Wie sieht es bei den Asylverfahren aus? Hier sind die Gerichte in den letzten Jahren ebenfalls stark belastet gewesen …

Ja, die extrem hohen Zugangszahlen ziehen Probleme nach sich. Wir haben deshalb die Verwaltungsgerichte so ausgestattet, dass die durchschnittliche Dauer asylgerichtlicher Hauptsacheverfahren von elf Monaten 2023 auf zuletzt 7,9 Monate 2024 gesunken ist. Eilverfahren haben zuletzt im Schnitt 1,7 Monate gedauert. Außerdem konzentrieren wir landesweit inzwischen am Verwaltungsgericht Karlsruhe erfolgreich Verfahren mit Herkunftsstaaten, die eine Anerkennungsquote von unter fünf Prozent haben. Hier sind Eilverfahren in wenigen Wochen abgeschlossen.

Wie ist das gelungen?

Wir haben Zuständigkeiten konzentriert und das Verwaltungsgericht Karlsruhe ausgebaut zu einem Kompetenz- und Innovationszentrum Asyl.
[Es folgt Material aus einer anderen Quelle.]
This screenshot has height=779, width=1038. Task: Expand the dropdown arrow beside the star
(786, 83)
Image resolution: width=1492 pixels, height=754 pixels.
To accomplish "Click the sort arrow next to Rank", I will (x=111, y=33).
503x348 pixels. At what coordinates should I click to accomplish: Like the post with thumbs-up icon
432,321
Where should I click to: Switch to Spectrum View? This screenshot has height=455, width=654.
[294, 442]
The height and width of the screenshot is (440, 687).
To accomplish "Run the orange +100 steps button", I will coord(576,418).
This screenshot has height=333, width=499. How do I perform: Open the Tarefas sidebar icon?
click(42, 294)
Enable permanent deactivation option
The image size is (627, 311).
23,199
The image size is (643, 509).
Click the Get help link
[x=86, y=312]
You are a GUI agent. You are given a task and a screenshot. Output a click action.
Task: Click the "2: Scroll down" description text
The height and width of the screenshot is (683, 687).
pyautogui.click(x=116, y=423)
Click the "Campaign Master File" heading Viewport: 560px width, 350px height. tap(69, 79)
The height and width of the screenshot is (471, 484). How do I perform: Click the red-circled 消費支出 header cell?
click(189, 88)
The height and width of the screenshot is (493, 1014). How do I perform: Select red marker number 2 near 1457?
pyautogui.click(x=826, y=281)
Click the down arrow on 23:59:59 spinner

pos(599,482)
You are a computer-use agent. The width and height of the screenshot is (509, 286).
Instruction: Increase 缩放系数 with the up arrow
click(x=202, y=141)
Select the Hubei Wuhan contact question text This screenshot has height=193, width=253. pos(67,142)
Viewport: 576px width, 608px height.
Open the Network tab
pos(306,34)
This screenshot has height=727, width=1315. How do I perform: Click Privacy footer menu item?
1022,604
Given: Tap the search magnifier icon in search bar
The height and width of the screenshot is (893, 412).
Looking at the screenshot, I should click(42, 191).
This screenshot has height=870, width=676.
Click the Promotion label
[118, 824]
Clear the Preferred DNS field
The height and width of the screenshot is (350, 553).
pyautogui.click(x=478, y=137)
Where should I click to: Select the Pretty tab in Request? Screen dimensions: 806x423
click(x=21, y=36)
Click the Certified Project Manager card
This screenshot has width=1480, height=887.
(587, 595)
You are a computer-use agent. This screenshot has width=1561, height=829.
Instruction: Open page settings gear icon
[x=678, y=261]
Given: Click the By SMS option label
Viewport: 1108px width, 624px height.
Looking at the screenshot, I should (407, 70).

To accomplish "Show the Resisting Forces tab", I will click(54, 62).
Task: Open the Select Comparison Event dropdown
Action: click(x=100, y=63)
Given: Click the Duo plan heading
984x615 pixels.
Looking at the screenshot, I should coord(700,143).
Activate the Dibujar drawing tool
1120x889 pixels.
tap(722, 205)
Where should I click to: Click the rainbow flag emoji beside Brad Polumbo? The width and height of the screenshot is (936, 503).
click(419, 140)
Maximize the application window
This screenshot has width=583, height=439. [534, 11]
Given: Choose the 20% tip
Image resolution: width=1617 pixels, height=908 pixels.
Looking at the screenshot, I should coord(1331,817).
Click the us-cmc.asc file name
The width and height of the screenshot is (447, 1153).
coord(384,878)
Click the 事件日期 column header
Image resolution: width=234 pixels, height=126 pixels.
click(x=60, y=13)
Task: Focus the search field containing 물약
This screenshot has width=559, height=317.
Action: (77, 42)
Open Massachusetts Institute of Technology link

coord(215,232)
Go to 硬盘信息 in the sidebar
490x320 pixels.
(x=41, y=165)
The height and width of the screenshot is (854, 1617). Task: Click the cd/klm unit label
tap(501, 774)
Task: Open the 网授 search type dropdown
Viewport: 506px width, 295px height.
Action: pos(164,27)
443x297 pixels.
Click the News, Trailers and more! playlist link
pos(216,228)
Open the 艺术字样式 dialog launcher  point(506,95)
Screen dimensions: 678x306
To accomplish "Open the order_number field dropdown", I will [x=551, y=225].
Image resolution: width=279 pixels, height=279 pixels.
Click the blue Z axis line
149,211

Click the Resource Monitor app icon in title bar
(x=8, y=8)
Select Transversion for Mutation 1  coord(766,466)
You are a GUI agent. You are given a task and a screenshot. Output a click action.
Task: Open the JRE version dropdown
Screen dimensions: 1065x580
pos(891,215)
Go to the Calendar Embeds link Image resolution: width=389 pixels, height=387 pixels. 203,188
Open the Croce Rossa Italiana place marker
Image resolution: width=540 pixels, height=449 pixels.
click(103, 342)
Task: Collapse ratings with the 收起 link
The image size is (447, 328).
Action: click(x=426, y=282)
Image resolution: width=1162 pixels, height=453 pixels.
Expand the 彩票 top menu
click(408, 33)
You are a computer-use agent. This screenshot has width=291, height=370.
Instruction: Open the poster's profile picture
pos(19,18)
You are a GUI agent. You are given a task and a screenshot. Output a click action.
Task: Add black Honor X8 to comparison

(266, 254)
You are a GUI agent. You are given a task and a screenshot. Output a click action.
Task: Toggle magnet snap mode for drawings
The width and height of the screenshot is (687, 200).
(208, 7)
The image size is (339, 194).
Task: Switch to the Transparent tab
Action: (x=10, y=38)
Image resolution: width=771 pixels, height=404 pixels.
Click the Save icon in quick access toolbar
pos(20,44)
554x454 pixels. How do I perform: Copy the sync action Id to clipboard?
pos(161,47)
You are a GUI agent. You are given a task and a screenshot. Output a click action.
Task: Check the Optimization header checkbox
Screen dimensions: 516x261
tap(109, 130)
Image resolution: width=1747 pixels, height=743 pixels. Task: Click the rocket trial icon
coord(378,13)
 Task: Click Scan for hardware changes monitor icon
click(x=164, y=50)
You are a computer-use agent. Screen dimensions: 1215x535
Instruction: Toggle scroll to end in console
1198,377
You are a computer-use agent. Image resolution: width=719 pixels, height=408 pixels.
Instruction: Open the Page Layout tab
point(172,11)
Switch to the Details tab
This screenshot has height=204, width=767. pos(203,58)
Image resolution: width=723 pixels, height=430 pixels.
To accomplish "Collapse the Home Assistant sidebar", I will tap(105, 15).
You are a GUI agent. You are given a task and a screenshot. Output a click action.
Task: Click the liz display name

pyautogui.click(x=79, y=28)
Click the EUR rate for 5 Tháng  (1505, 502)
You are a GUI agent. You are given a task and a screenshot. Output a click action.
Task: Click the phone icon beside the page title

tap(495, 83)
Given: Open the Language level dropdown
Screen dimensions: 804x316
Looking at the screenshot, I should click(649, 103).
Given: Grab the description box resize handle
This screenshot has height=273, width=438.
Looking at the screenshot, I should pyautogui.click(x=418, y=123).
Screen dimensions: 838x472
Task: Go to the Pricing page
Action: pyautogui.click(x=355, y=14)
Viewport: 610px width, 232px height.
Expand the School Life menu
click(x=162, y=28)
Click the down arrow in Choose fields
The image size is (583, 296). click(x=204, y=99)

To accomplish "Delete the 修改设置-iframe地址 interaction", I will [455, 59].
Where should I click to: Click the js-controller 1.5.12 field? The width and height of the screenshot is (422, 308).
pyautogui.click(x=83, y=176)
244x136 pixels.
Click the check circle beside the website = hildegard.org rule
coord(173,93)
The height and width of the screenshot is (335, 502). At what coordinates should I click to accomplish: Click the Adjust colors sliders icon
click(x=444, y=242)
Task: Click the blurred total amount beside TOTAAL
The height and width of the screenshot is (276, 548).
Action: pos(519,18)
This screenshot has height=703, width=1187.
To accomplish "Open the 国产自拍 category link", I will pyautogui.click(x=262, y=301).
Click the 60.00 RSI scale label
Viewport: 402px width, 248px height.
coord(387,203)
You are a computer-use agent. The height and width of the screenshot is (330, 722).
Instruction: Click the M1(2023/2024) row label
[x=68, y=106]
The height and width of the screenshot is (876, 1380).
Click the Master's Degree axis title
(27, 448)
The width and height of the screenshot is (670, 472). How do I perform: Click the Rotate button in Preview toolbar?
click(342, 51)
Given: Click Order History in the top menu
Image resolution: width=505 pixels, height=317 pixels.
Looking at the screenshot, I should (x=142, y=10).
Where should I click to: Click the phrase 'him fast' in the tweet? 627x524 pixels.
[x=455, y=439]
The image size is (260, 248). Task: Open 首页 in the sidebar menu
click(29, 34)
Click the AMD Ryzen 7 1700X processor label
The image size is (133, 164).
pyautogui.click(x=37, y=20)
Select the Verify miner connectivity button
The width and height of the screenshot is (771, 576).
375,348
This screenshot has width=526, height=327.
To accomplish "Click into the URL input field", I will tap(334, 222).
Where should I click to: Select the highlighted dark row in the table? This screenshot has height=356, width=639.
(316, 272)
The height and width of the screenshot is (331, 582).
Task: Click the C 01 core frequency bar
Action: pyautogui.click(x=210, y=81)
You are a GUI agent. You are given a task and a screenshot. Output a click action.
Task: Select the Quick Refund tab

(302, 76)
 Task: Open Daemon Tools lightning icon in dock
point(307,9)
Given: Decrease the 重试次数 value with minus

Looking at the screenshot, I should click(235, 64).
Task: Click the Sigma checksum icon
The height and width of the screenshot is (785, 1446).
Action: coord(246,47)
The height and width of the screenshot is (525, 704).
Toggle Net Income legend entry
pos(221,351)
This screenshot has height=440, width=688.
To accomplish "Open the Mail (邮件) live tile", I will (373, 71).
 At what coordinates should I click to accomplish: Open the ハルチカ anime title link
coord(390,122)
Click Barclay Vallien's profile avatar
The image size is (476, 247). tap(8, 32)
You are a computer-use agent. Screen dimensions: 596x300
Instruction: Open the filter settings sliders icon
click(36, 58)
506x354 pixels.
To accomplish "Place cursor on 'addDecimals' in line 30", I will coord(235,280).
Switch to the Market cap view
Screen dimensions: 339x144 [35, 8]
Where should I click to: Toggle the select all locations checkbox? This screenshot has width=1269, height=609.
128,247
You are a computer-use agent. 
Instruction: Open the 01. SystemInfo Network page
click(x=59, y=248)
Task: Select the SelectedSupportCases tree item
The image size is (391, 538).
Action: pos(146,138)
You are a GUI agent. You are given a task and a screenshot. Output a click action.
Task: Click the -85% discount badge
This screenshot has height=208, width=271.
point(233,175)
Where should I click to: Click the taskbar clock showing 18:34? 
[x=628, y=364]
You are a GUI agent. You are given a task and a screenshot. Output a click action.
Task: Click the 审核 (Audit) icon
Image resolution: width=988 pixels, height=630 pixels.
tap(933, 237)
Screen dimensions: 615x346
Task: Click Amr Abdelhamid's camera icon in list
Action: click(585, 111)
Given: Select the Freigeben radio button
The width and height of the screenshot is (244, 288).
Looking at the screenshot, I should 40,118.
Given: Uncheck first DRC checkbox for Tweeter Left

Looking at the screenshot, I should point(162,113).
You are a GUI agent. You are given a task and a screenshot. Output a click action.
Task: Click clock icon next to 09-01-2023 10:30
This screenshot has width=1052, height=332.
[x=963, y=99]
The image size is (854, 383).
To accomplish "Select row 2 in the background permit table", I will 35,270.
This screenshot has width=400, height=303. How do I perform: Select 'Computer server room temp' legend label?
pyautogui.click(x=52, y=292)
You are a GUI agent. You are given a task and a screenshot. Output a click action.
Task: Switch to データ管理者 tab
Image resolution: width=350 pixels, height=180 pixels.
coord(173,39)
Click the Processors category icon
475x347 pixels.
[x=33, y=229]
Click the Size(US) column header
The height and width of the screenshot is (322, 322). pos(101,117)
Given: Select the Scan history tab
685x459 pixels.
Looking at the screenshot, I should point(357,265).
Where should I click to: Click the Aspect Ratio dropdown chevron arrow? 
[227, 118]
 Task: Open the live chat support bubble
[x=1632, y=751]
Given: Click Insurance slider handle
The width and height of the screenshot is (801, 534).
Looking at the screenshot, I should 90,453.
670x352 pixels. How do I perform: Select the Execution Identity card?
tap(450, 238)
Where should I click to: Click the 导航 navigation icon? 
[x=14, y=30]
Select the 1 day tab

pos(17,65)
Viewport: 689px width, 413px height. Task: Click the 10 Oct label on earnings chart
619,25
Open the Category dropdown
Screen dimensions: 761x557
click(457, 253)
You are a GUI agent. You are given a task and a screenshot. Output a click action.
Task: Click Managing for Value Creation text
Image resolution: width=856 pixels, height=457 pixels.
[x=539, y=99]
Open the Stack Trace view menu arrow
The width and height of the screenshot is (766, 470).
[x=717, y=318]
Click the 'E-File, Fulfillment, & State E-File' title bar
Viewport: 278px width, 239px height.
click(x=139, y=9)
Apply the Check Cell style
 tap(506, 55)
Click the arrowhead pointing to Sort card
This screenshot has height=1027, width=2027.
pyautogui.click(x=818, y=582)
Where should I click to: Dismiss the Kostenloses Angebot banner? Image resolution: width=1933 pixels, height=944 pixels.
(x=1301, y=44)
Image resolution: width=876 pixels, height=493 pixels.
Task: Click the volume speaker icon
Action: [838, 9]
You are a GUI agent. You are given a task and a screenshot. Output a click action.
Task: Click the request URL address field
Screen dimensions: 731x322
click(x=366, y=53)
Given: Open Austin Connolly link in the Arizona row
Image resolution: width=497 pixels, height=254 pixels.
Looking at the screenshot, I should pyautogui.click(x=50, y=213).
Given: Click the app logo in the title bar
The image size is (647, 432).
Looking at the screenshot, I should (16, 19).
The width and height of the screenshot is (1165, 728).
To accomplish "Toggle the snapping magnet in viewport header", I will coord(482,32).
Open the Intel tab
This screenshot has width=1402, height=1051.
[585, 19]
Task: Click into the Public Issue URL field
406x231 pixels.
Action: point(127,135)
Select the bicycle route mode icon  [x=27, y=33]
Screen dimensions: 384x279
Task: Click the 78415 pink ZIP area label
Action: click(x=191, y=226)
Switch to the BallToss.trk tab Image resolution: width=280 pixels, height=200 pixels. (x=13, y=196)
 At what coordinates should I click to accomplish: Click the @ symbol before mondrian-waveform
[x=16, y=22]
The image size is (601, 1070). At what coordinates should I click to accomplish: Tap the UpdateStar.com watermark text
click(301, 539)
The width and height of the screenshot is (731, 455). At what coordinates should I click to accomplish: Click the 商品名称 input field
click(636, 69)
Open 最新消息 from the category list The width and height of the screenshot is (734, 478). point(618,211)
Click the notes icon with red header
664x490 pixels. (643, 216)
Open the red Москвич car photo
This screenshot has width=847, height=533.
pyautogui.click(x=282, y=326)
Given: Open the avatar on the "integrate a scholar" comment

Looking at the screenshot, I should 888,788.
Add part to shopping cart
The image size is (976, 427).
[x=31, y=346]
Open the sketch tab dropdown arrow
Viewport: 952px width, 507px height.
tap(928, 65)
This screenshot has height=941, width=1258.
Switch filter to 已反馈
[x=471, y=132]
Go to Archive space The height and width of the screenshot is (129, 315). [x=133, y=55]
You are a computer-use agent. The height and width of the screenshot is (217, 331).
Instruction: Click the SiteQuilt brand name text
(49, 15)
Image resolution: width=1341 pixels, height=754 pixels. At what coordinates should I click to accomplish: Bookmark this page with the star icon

Dort kommen intelligente Softwarelösungen zum Einsatz, die sich bezahlt machen. So kann unser Automatischer Datenassistent innerhalb von Sekunden Akten des Bundesamtes für Migration durchsuchen, die 500 Seiten dick sind. Die Daten werden direkt in die E-Akte übertragen.

Eine politische Frage zum Abschluss: Rechtspopulistische Kräfte stellen immer offener den Rechtsstaat infrage – ist er wirklich in Gefahr?

Ich habe immer Studien im Blick, die untersuchen, wie zufrieden Menschen mit unserer Demokratie beziehungsweise damit sind, wie sie funktioniert. Je nach Studie antworten 50 bis 70 Prozent, Zweifel daran zu haben, dass die Demokratie funkti oniert. Und ich finde, wir sollten alles daran legen, diese Zweifel zu widerlegen. Und das geht eben nur, indem wir beweisen, dass die Demokratie, dass der Rechtsstaat handlungsfähig ist.